── Exercise inputs

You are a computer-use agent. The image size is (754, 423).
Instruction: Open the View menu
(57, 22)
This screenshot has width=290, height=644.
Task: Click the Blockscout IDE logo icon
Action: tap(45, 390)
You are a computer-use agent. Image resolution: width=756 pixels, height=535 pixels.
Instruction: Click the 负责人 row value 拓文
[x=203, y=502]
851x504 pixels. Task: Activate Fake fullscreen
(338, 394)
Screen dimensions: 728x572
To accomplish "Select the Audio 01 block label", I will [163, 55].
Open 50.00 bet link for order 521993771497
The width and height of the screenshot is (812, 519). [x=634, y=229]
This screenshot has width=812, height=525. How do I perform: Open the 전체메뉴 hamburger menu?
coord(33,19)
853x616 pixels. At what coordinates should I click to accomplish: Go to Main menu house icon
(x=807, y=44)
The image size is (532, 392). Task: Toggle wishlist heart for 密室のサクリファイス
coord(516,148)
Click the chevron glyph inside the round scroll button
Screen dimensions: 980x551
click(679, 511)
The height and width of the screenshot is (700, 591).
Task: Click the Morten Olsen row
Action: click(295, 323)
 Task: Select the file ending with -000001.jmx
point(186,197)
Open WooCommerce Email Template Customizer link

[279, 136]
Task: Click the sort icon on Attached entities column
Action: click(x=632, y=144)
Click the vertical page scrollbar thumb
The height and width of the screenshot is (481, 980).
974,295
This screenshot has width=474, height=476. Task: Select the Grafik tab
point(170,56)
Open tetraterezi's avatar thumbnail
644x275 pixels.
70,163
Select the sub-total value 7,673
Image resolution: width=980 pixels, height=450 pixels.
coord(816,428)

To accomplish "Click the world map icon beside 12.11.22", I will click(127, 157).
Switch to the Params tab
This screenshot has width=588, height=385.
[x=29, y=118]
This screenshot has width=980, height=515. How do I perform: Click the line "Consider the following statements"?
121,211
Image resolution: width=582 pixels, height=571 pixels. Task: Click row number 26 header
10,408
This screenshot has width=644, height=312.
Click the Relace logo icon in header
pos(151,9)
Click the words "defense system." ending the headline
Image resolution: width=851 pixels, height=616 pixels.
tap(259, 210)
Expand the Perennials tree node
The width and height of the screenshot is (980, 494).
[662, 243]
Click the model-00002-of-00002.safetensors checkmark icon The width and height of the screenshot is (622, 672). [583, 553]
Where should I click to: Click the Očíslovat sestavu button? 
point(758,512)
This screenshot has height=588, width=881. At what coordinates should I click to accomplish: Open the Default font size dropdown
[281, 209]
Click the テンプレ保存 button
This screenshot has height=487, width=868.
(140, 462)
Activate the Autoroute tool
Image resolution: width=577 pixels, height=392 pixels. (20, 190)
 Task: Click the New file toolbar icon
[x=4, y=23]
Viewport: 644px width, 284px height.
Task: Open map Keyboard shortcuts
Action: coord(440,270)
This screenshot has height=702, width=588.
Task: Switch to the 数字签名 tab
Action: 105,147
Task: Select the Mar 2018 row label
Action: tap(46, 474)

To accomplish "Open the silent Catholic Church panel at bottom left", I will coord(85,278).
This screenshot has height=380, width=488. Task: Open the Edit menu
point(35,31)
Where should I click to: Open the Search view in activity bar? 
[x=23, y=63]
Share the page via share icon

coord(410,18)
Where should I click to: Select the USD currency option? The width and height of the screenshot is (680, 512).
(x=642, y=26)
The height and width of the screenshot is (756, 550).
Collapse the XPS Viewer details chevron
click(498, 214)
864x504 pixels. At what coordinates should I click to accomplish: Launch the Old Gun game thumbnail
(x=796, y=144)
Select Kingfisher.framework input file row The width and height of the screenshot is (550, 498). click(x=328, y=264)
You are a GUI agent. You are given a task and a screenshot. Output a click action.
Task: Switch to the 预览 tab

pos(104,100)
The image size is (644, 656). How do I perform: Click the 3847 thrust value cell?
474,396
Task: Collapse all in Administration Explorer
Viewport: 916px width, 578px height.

────

▶ [Aim of the task]
Reproduce the entries above exactly, but only the lines between the line holding "Screen dimensions: 980x551" and the line holding "Select the sub-total value 7,673", inclusive.

▶ [Completed task]
Screen dimensions: 980x551
click(679, 511)
The height and width of the screenshot is (700, 591).
Task: Click the Morten Olsen row
Action: click(295, 323)
 Task: Select the file ending with -000001.jmx
point(186,197)
Open WooCommerce Email Template Customizer link

[279, 136]
Task: Click the sort icon on Attached entities column
Action: click(x=632, y=144)
Click the vertical page scrollbar thumb
The height and width of the screenshot is (481, 980).
974,295
This screenshot has width=474, height=476. Task: Select the Grafik tab
point(170,56)
Open tetraterezi's avatar thumbnail
644x275 pixels.
70,163
Select the sub-total value 7,673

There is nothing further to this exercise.